● Escopo da tarefa:
No trecho sobre Friboi, BRF e o livre-mercado, a que conclusão o comitê da Câmara dos Comuns chegou sobre o livre-comércio?

● Trecho de origem:
Do Outras Palavras
Friboi, BRF e a “ética” do livre-mercado
No século XIX, velho barbudo já dizia: quem não se opõe à acumulação desenfreada do capitalismo não tem qualquer autoridade para criticar o escândalo das carnes
Por Gustavo Henrique Freire Barbosa
No capítulo de O Capital sobre a jornada de
trabalho, Marx trata da adulteração do pão revelada pelo relatório do
comitê da Câmara dos Comuns elaborado nos anos de 1855 e 1856 em
Londres. Muito embora tenha reconhecido a irregularidade na produção de
pães, o comitê, tratando com a “mais terna delicadeza o free trader que compra e vende mercadorias adulteradas to turn an honest penny (para
ganhar um centavo honesto)”, concluiu que o livre-comércio abrangeria
também o direito de comercializar produtos falsificados, levando o
pensador alemão a tecer críticas mais do que pertinentes à incrível
condescendência das instituições inglesas: “o inglês, tão apegado à
Bíblia, sabia que o homem, quando não se torna capitalista, proprietário
rural ou sinecurista pela Graça Divina, é vocacionado a comer seu pão
com o suor de seu rosto, mas ele não sabia que esse homem, em seu pão
diário, tinha de comer certa quantidade de suor humano, misturada com
supurações de abscessos, teias de aranha, baratas mortas e fermento
podre alemão, além de alune, arenito e outros agradáveis ingredientes
minerais”1.

● Dados fornecidos:
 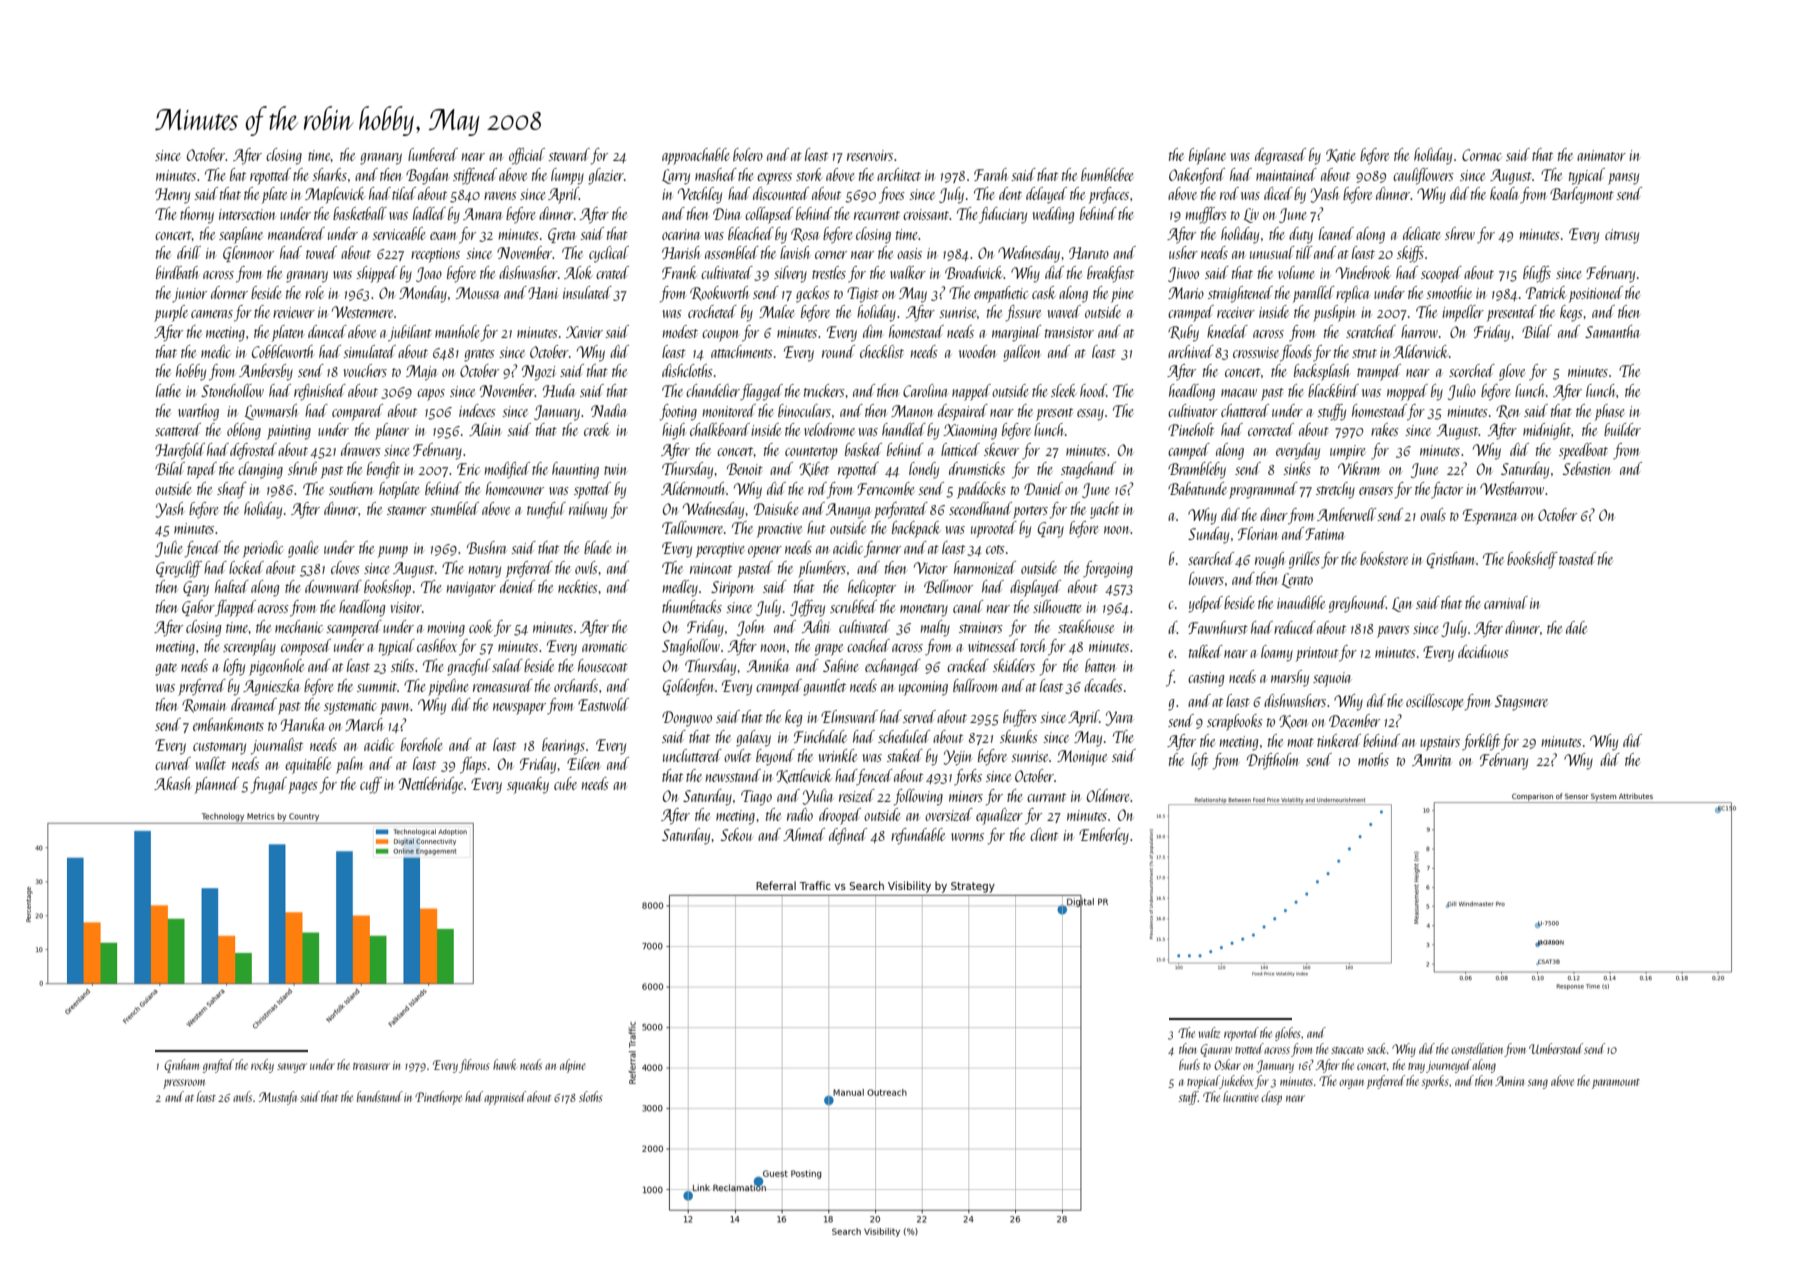 What do you see at coordinates (985, 567) in the document?
I see `harmonized` at bounding box center [985, 567].
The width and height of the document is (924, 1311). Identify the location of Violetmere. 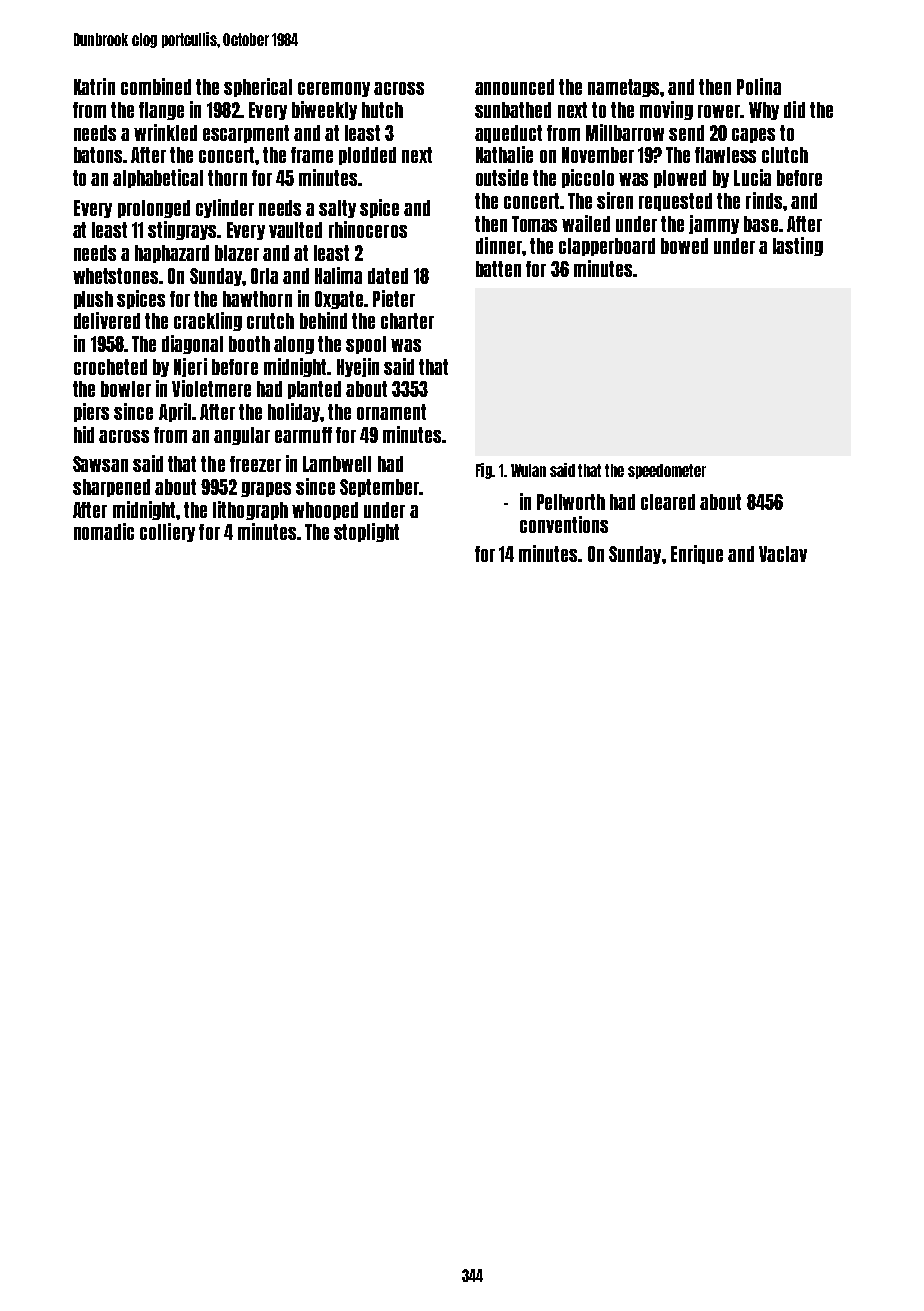
(211, 388).
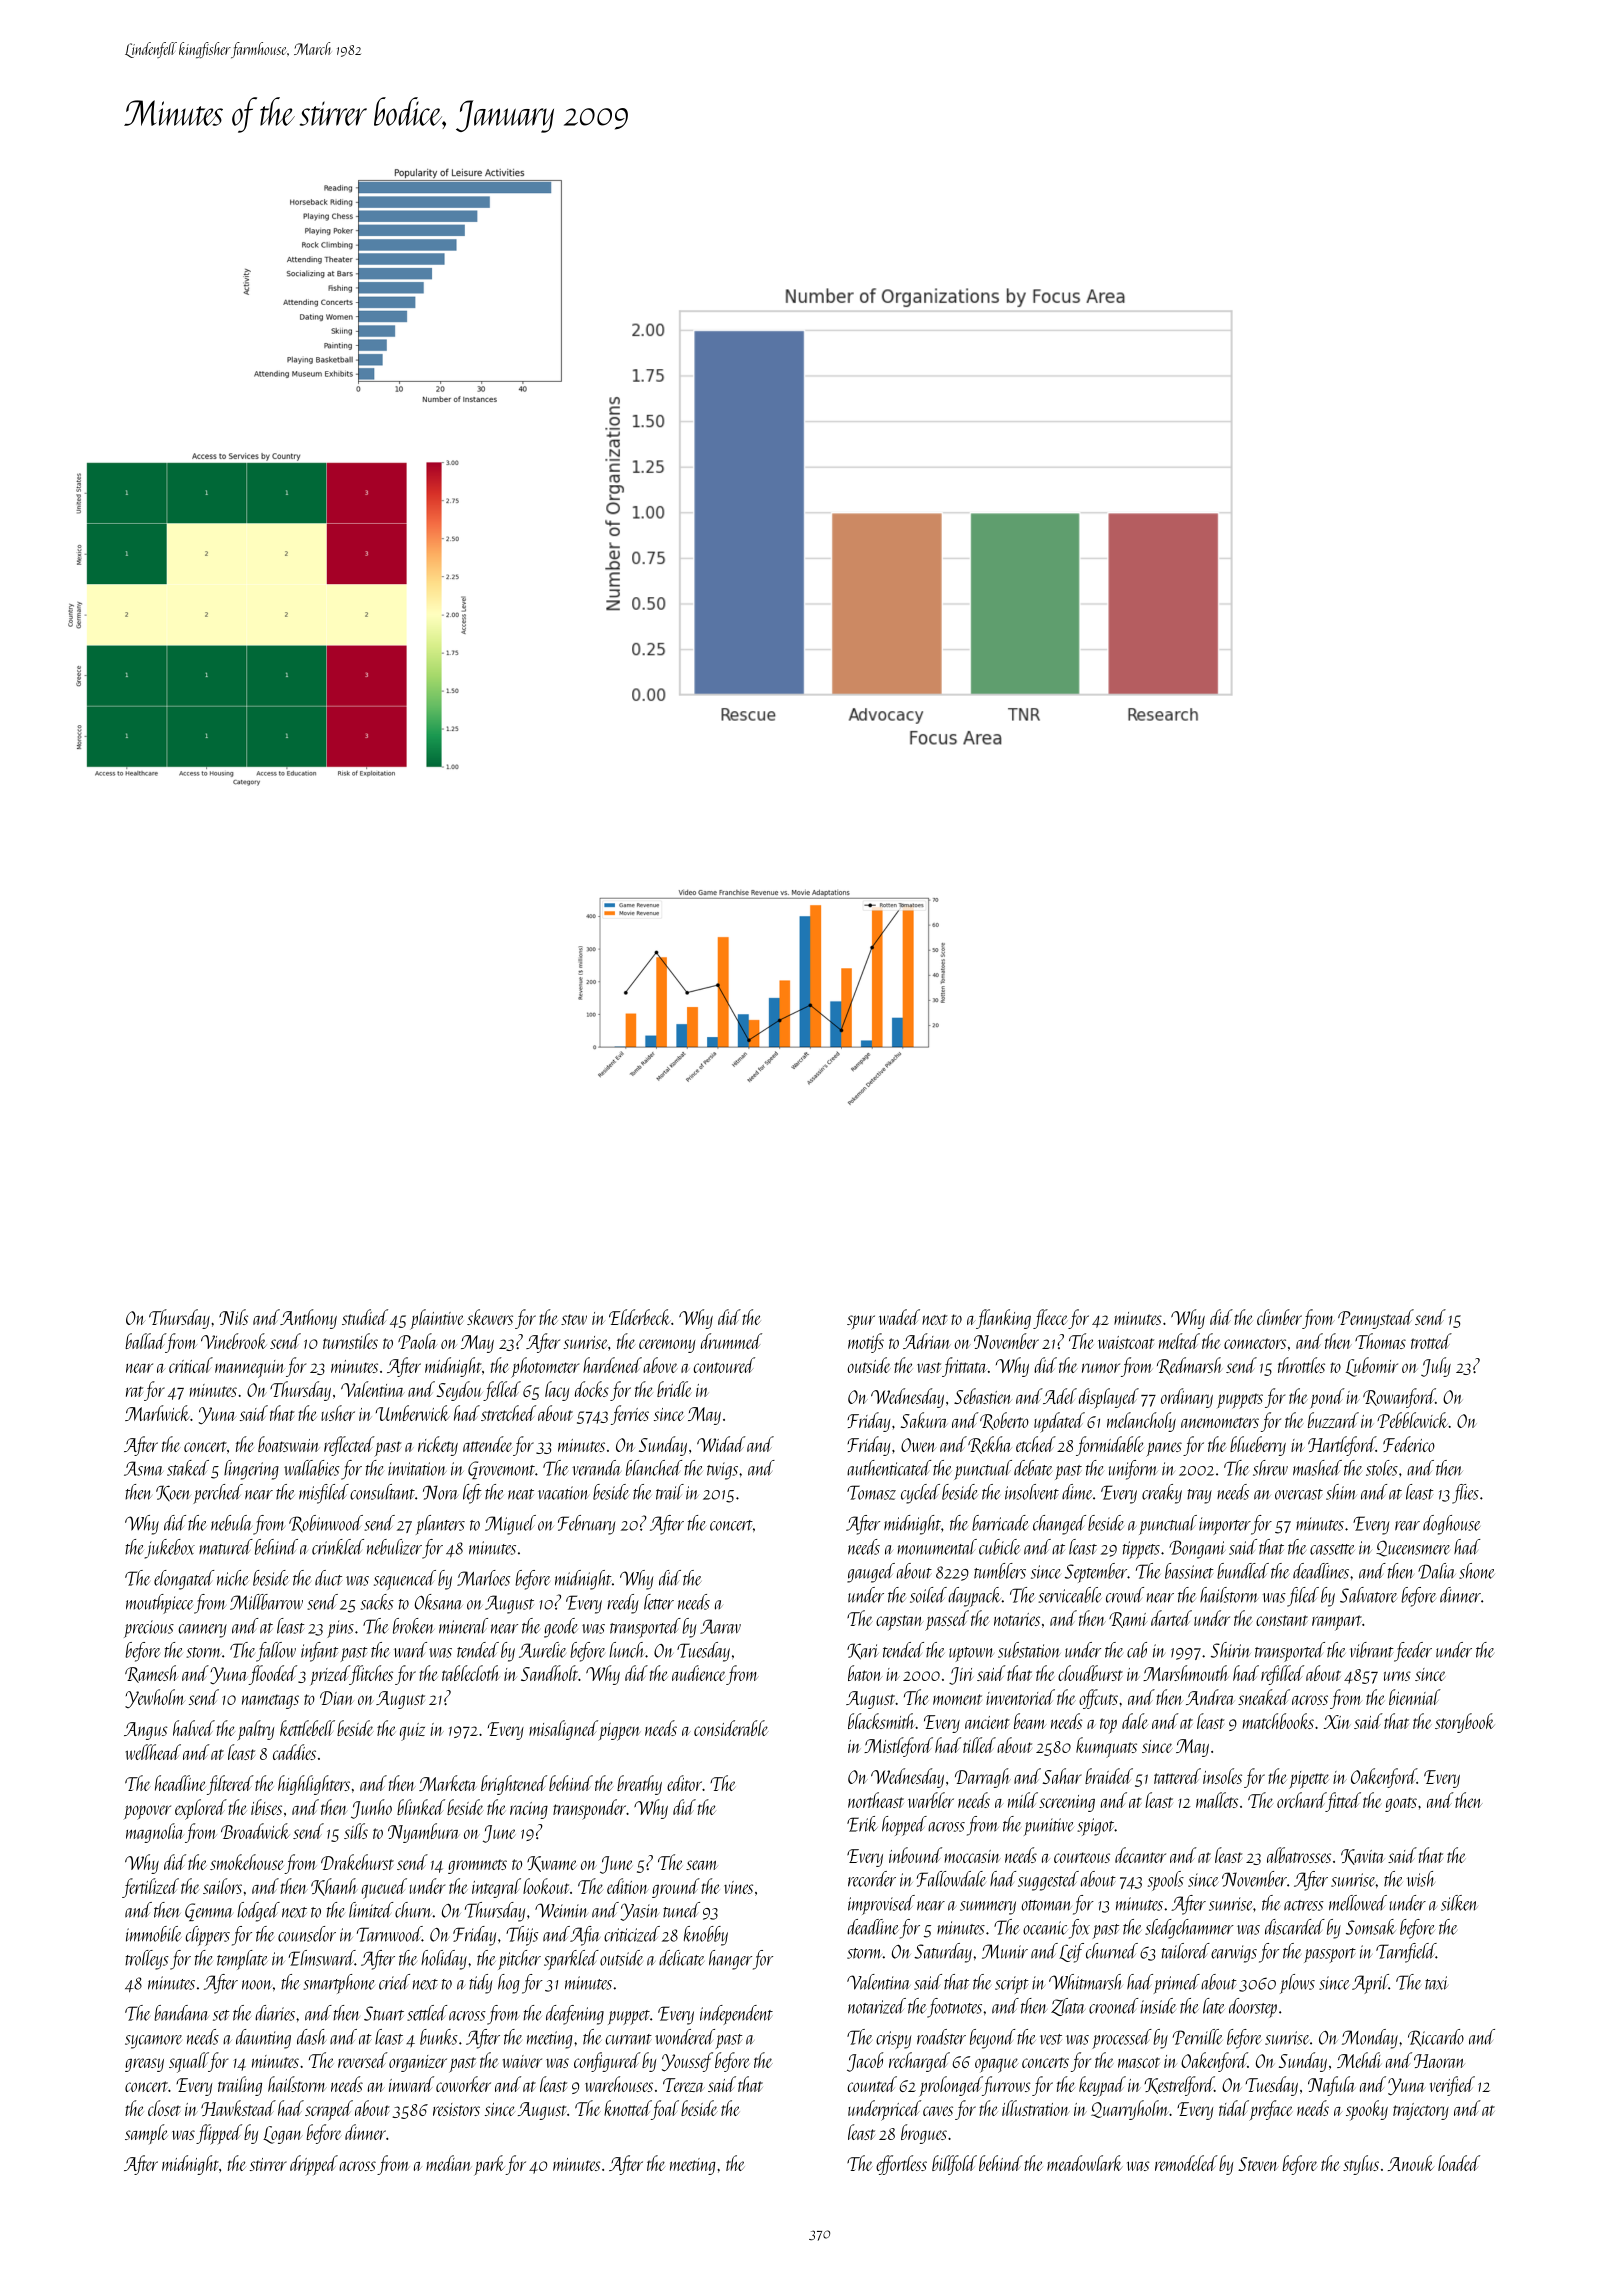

● Resultado do exercício:
O comitê concluiu que o livre-comércio abrangeria também o direito de comercializar produtos falsificados.